━━━━━ Task data ━━━━━

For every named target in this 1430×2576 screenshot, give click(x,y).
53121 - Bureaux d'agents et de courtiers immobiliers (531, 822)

━━━━━
━━━━━ Task data ━━━━━

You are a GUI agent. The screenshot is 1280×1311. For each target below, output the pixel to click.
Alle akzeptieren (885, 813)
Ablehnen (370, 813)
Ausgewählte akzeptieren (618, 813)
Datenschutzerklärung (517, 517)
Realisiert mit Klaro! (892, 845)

━━━━━
━━━━━ Task data ━━━━━

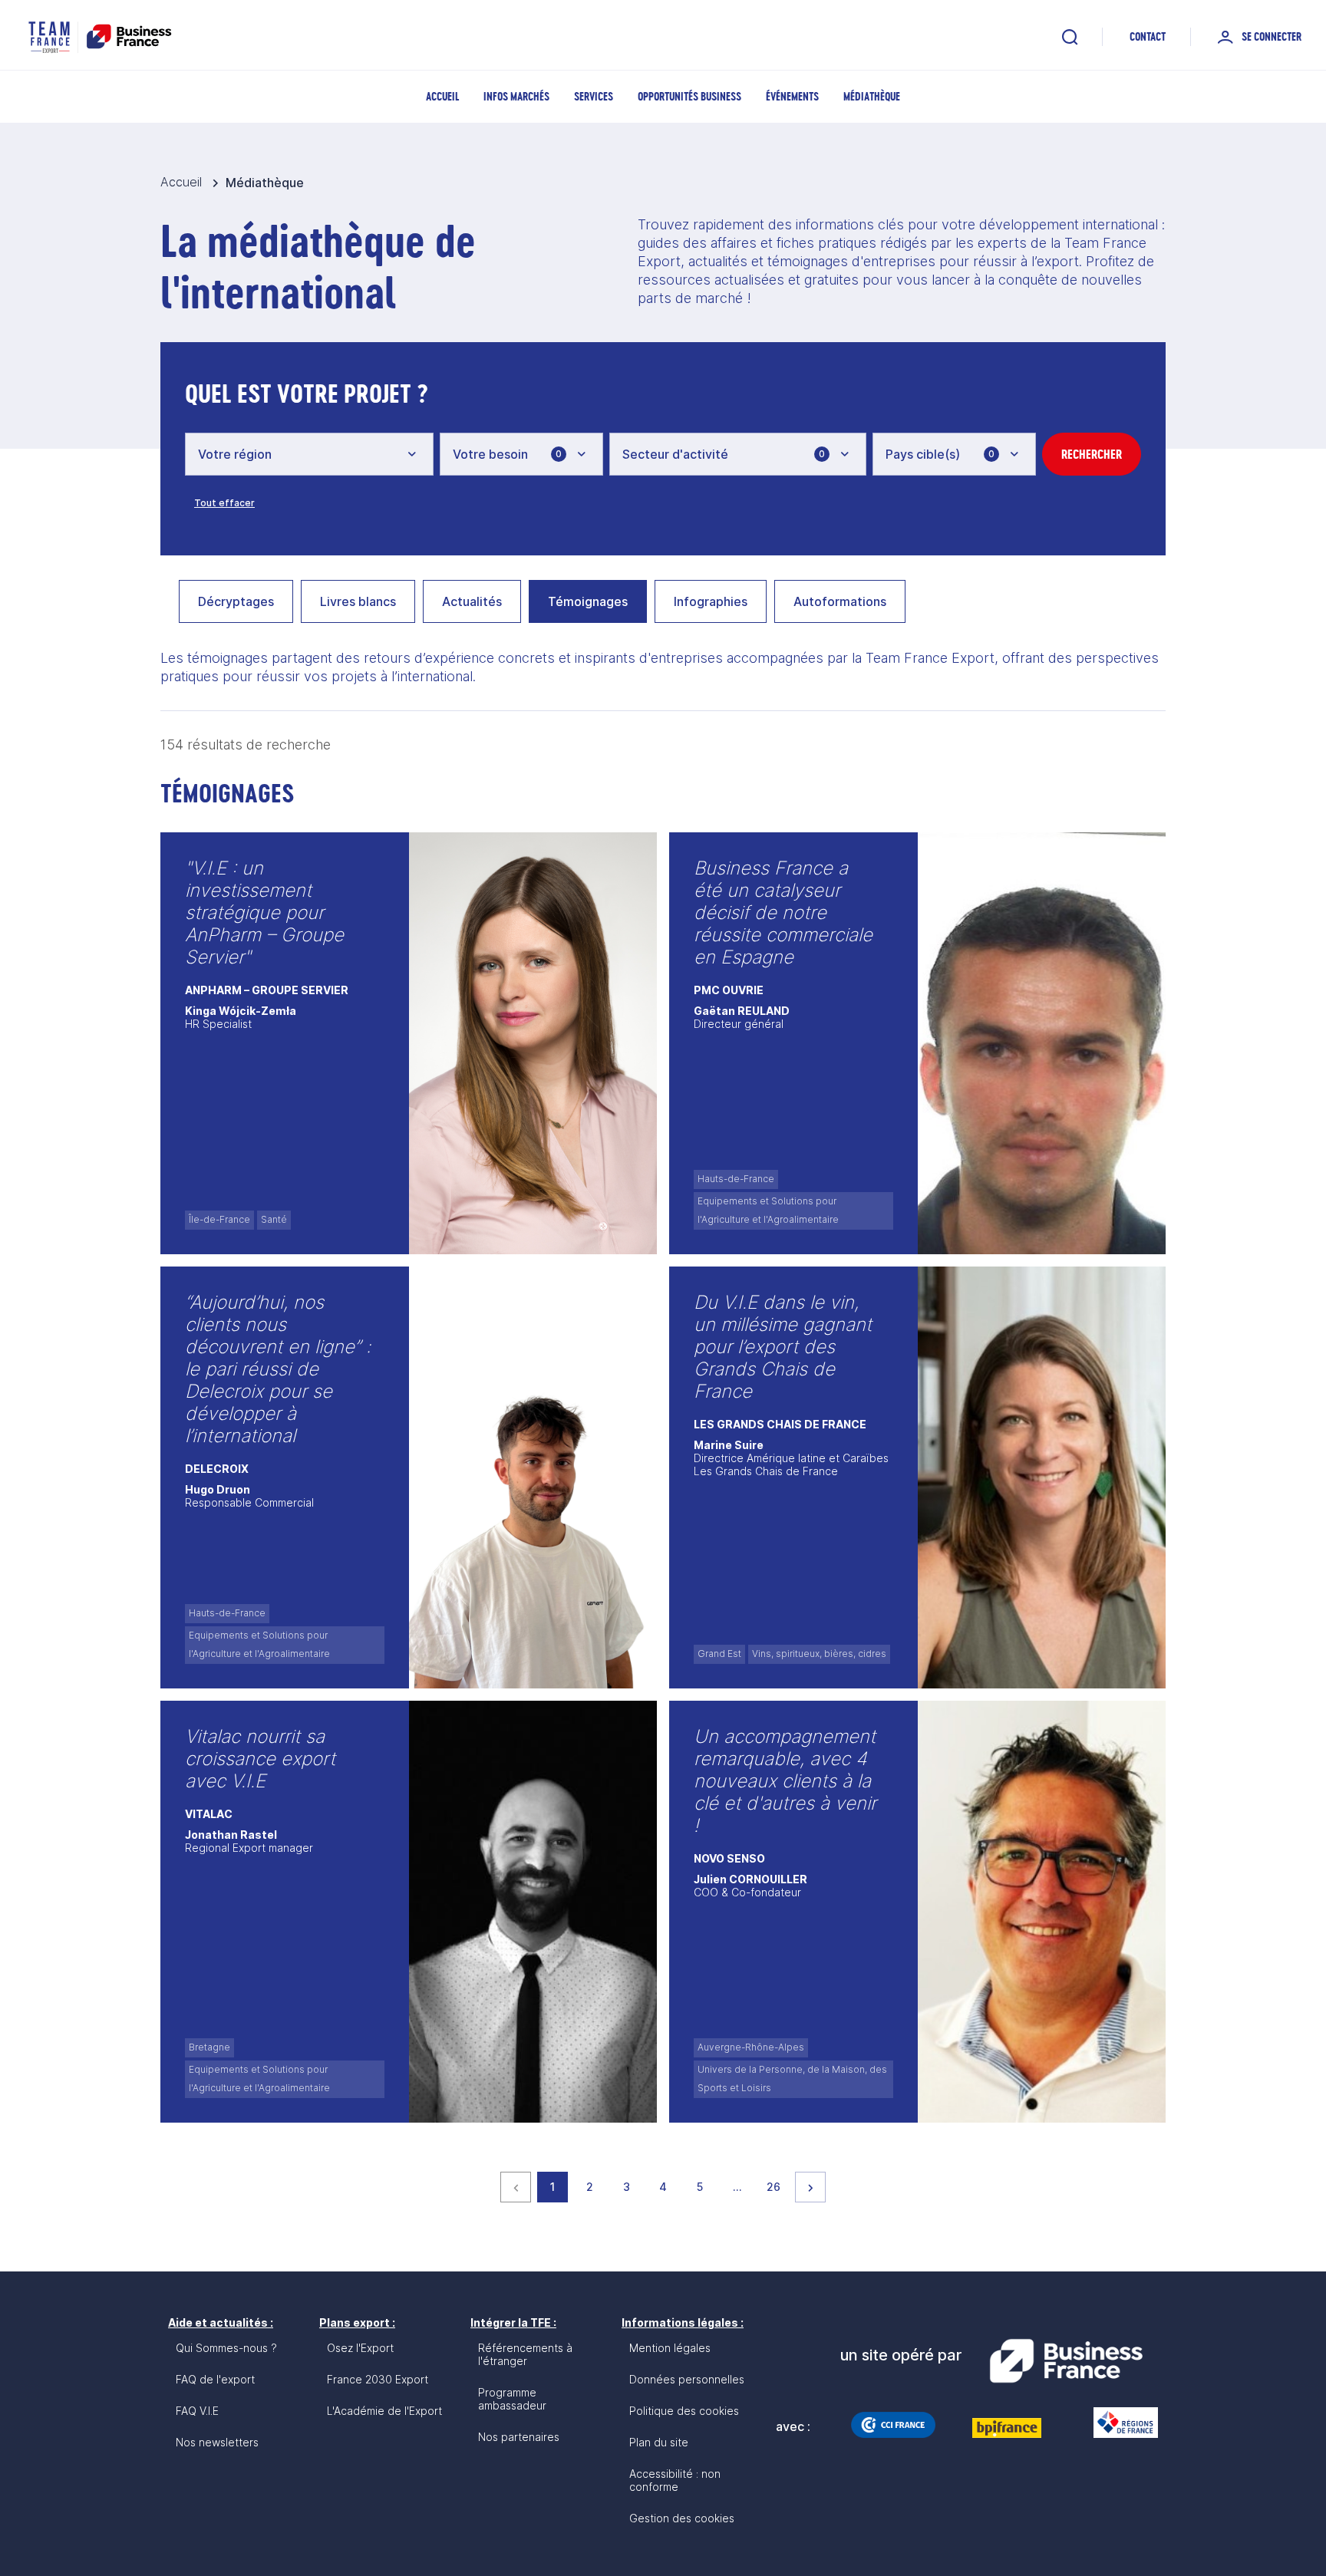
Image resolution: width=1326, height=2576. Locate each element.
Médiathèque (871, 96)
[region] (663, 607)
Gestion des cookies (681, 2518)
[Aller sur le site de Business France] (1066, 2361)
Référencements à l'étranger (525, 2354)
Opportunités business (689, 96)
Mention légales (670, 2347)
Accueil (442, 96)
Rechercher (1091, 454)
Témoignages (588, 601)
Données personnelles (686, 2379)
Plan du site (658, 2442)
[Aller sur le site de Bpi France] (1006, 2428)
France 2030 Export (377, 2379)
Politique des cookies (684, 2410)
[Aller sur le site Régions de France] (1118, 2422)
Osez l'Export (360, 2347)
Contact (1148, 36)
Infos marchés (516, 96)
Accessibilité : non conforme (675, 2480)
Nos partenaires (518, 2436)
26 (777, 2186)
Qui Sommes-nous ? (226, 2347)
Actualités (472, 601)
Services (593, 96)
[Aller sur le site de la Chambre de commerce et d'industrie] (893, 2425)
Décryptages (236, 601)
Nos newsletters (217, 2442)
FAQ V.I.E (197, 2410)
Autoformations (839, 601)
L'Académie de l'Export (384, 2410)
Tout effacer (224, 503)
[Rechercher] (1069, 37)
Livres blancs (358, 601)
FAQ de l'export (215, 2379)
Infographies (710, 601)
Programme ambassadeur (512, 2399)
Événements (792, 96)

━━━━━

▸ The task
Scan the listing above. Collect all lines with the word "France".

▸ Answer
[Aller sur le site de Business France] (1066, 2361)
[Aller sur le site de Bpi France] (1006, 2428)
France 2030 Export (377, 2379)
[Aller sur le site Régions de France] (1118, 2422)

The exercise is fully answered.